> _AIM OF THE TASK_
Scan the records below. Copy every line in which the word "sverige" appears.

(Saved entries)
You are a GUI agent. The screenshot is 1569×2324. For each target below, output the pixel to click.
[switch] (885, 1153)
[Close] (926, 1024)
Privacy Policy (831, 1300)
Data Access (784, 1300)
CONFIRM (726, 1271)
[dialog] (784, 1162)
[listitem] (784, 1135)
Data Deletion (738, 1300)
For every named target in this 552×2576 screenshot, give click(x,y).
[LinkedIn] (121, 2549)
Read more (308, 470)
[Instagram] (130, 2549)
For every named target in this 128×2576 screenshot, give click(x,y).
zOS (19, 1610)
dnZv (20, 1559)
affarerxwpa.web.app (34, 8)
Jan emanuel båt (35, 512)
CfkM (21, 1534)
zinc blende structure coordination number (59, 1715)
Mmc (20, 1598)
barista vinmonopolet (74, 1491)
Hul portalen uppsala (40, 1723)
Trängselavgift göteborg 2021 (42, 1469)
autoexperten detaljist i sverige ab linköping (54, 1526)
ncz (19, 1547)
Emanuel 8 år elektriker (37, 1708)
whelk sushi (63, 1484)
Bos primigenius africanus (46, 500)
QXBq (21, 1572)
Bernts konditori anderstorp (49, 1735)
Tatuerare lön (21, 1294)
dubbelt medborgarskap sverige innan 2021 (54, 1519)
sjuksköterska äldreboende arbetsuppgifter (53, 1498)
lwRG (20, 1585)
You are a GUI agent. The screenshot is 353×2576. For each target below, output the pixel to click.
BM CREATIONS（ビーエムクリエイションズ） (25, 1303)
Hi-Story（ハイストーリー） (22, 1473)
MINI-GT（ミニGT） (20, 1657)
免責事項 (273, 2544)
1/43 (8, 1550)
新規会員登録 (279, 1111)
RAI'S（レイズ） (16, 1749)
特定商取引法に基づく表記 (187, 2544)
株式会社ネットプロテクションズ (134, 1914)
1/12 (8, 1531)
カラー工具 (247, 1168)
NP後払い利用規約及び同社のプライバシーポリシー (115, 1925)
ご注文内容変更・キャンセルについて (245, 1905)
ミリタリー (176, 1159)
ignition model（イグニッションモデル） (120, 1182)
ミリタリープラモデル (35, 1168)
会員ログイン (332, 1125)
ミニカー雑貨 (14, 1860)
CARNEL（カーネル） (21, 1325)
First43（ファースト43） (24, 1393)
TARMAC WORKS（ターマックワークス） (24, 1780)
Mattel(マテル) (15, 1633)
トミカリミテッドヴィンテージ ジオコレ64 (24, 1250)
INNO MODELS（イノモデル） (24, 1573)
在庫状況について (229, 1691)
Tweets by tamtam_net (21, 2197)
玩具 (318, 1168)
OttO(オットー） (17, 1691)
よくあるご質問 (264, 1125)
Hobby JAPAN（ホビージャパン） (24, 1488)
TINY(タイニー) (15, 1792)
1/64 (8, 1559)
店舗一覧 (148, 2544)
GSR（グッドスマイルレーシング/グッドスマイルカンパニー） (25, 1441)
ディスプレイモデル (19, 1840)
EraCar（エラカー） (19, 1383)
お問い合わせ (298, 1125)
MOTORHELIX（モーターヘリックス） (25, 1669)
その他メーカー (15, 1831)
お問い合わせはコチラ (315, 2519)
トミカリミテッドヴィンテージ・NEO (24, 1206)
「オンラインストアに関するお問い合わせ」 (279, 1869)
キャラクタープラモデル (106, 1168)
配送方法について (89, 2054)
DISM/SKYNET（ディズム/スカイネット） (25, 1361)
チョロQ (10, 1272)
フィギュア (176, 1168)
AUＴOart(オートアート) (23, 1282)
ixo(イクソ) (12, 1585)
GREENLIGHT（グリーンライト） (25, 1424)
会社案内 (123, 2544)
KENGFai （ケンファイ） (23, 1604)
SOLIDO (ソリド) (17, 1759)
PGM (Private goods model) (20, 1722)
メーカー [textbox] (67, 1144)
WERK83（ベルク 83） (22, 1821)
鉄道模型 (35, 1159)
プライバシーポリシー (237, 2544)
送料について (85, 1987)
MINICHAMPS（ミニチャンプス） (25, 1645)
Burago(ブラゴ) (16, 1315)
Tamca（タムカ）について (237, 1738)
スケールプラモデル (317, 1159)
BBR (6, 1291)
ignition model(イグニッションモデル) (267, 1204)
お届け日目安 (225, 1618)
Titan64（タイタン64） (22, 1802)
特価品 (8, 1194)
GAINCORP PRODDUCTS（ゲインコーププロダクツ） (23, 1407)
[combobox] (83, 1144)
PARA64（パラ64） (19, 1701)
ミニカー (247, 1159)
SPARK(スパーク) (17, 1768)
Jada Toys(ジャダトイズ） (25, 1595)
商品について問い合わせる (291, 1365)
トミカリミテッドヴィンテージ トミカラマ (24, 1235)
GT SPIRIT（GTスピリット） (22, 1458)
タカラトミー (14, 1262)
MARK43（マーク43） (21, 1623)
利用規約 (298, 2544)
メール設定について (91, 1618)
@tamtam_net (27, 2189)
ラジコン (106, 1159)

> _YOUR SOLUTION_
autoexperten detaljist i sverige ab linköping (54, 1526)
dubbelt medborgarskap sverige innan 2021 (54, 1519)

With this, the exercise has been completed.